This book collects the first two books in the trilogy, natch. A featured selection in the Science Fiction Book Club, too, I learned from the ephemera that came with the book–namely, the flyer for the month where the book was featured.
I like Harry Harrison. I read his Planet of No Return in middle school, and I’ve dabbled with the Stainless Steel Rat series (see also The Stainless Steel Rat for President). I’ve even discovered that I read another alt history book of his recentlyish (Stars and Stripes Triumphant, July 2006). I characterized this as an alt history book as well when I bought it, but it’s more fantasy than straight ahead alt history.
The books center on Shef, a thrall raised by the local karl (minor royalty figure) who kept Shef’s mother. As a bastard, he’s mistreated of course, but he learns some smithing. When a band of Vikings invade to avenge their father, Shef becomes part of their army to rescue his captured stepsister. Then he rises in the ranks and becomes a lord in his own right, guided by a mysterious god-figure who thwarts even Othin.

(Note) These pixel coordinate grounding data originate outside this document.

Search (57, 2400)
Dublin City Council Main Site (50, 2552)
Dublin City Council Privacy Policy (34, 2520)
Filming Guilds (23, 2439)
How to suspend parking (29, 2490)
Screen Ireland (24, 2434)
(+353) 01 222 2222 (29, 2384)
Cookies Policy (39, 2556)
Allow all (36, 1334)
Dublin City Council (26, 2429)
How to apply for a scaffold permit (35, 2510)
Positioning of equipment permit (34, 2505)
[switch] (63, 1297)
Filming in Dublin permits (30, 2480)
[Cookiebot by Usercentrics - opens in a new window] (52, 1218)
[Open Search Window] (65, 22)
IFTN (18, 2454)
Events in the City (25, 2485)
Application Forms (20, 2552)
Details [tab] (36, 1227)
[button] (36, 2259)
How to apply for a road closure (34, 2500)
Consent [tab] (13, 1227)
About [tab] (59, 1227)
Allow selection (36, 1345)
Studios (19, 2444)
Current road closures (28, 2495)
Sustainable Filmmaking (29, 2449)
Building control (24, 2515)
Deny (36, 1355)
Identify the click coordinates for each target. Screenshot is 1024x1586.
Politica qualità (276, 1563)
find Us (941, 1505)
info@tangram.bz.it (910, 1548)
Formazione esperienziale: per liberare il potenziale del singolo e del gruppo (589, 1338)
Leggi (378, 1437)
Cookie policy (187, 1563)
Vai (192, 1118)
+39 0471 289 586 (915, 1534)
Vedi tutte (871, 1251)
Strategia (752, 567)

It’s a fantasy book because it does feature Norse gods as real people, includes a lot of visions and stuff. The two books clock in at 800 pages, so I felt my bottom in the chair, so to speak, although the books were good enough reading as I went along. Although the battle scenes are more Patick O’Brian than Bernard Cornwell in that they’re rather anti-climactic and a bit of an afterthought, with much of the book coming in the in-between things going on. A bit of a knock, but I guess I did end the reading experience with the end of the middle part of the trilogy. If I stopped watching the first Star Wars trilogy after A Empire Strikes Back, I’d been left a little hanging.
Of course, if that’s the metaphor that holds, I’d better not read the third in this series, or I’ll find that the Ewoks keep the Norse gods from winning at Ragnarok.